(Stored data)
+ + + + +

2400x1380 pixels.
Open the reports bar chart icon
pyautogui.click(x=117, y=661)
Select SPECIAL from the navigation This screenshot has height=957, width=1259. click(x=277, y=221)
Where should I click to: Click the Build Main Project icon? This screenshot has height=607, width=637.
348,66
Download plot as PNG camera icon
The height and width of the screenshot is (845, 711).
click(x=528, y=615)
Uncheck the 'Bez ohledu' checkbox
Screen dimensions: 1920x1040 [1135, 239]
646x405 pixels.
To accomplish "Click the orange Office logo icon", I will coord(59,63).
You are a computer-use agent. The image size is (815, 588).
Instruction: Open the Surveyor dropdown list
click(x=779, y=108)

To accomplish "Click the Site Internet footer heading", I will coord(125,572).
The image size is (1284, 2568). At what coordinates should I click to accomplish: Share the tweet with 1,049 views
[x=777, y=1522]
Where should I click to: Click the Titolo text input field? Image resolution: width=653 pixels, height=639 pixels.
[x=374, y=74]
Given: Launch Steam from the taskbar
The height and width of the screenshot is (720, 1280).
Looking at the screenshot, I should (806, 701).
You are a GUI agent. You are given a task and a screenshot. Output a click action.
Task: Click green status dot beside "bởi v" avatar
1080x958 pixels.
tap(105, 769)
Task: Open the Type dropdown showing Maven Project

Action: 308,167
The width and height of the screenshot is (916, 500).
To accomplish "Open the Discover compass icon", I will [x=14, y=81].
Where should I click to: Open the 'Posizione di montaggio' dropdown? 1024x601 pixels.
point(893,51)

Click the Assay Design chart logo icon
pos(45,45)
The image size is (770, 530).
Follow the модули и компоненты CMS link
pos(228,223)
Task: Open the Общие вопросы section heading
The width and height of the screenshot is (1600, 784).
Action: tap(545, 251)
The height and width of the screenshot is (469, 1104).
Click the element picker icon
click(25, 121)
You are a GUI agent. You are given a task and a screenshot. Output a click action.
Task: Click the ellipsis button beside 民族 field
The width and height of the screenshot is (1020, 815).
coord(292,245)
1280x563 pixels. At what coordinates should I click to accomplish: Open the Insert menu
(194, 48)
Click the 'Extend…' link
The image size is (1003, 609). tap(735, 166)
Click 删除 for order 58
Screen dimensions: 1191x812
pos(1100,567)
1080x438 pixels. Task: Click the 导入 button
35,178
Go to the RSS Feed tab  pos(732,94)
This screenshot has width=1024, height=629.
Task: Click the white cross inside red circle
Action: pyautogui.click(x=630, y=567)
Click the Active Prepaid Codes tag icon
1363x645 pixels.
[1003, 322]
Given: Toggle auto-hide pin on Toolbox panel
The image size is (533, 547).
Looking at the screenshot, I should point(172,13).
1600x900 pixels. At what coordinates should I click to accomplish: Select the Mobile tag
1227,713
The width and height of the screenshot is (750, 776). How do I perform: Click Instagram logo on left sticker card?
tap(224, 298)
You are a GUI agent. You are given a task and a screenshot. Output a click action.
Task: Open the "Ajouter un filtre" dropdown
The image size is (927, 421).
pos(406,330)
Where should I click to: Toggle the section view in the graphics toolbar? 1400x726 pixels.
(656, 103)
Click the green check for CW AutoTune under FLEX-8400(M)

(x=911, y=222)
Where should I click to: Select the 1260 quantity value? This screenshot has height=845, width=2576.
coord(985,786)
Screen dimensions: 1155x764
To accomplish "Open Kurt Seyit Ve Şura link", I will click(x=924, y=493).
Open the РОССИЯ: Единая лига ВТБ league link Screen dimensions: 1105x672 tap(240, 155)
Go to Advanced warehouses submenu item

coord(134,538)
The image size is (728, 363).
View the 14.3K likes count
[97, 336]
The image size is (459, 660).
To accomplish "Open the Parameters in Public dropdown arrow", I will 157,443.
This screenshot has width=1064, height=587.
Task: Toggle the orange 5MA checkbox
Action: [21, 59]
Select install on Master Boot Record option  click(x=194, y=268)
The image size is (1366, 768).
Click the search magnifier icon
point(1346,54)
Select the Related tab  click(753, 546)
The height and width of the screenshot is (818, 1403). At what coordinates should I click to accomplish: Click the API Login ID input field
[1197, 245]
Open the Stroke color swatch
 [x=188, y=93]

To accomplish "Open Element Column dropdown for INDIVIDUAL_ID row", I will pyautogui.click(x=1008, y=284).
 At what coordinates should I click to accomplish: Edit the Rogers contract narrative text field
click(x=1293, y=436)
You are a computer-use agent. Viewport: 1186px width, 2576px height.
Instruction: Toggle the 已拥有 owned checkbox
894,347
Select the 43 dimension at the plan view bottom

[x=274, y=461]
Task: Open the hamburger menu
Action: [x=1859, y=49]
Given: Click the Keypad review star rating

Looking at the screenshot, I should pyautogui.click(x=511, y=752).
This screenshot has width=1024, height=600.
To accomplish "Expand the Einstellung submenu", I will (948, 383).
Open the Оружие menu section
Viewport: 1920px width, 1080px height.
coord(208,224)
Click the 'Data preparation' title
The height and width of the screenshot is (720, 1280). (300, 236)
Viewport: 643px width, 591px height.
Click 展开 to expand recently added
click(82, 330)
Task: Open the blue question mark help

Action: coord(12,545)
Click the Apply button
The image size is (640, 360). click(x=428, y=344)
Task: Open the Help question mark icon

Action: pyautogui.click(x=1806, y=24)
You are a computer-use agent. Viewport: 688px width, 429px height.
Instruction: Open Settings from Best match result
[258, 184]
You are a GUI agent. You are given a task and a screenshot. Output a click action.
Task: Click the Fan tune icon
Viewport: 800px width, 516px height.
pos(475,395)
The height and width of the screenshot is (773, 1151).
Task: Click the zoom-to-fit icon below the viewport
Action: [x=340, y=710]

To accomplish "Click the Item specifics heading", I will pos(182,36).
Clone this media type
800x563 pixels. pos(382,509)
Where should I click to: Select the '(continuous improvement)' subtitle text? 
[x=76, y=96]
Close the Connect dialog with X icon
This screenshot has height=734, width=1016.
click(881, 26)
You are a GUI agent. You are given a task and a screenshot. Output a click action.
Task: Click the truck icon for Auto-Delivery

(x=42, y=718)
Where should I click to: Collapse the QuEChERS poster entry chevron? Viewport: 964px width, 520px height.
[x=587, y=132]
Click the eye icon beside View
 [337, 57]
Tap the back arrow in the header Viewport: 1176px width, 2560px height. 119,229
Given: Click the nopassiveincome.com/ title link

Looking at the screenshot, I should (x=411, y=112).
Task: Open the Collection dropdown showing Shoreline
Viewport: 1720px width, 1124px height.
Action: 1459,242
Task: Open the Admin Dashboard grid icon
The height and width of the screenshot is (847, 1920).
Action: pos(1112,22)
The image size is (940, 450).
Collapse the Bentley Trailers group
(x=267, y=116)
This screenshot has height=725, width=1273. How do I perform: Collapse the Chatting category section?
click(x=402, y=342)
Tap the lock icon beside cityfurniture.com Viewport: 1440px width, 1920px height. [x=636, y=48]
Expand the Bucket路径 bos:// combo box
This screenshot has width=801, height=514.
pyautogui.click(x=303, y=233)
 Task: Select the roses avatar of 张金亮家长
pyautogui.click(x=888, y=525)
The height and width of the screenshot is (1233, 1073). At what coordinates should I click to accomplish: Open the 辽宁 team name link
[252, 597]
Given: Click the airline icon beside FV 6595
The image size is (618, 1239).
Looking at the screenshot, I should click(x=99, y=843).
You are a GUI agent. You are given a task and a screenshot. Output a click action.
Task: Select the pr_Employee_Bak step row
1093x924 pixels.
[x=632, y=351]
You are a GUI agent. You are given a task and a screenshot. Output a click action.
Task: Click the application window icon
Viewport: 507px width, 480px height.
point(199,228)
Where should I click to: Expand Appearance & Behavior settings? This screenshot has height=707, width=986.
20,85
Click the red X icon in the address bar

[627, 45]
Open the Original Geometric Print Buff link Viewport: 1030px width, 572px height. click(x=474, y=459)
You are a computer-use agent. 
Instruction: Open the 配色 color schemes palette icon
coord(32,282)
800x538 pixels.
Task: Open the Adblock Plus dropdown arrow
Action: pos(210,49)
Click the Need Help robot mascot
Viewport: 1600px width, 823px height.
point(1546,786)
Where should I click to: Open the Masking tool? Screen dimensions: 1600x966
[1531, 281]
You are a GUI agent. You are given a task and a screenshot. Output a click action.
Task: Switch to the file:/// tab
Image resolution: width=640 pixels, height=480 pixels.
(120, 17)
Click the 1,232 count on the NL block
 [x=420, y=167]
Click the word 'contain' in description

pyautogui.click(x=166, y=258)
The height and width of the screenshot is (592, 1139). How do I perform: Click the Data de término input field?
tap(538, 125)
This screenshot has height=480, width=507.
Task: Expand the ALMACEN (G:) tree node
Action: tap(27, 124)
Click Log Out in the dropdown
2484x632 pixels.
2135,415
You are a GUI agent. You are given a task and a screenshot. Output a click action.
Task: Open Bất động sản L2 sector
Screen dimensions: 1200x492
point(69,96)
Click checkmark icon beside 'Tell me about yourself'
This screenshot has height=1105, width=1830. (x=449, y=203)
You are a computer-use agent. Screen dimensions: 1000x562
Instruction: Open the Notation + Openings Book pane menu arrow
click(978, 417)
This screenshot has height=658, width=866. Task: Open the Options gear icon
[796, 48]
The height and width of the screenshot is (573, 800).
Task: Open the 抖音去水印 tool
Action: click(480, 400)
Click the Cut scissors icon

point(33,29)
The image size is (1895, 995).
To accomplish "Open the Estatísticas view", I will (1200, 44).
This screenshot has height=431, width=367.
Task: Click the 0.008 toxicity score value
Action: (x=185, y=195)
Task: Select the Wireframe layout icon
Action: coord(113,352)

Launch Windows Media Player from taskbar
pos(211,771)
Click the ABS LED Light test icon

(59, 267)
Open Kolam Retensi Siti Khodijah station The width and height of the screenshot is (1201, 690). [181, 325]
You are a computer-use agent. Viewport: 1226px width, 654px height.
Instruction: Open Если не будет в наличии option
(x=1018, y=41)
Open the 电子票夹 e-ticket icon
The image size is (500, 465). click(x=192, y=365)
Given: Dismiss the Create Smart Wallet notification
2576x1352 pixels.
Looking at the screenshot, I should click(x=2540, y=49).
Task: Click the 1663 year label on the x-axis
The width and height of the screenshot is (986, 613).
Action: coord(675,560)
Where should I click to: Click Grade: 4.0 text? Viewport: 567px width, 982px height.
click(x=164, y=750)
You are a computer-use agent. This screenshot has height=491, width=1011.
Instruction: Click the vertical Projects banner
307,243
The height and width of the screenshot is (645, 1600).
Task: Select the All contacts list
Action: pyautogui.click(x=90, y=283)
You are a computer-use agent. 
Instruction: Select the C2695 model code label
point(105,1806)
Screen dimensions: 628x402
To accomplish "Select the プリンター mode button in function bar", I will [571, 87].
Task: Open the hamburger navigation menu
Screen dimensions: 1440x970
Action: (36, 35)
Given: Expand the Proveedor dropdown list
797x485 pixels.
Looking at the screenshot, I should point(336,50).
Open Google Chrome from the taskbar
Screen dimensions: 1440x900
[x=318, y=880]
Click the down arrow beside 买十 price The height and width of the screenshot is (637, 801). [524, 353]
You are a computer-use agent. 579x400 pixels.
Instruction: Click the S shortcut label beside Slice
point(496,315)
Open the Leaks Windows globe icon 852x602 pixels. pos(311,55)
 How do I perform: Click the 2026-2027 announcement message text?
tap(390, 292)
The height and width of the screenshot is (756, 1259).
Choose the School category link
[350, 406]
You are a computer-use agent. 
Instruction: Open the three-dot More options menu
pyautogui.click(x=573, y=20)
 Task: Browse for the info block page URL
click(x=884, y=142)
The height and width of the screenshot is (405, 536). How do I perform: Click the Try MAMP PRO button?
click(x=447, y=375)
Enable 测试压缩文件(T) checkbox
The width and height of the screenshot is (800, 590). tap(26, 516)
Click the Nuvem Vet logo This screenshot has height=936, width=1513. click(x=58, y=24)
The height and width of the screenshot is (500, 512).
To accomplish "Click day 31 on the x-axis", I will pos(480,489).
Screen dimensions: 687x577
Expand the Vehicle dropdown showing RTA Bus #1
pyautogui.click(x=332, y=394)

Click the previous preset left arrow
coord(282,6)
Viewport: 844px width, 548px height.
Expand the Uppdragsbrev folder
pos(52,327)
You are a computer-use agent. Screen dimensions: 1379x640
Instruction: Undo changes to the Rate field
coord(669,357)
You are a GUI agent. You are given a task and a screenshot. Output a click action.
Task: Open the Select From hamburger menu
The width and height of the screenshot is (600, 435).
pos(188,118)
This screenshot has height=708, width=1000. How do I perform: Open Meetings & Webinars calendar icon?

+ + + + +

| Your assignment |
Show all of the lines above in which "axis" is present.

| Your solution |
Task: Click the 1663 year label on the x-axis
To accomplish "Click day 31 on the x-axis", I will pos(480,489).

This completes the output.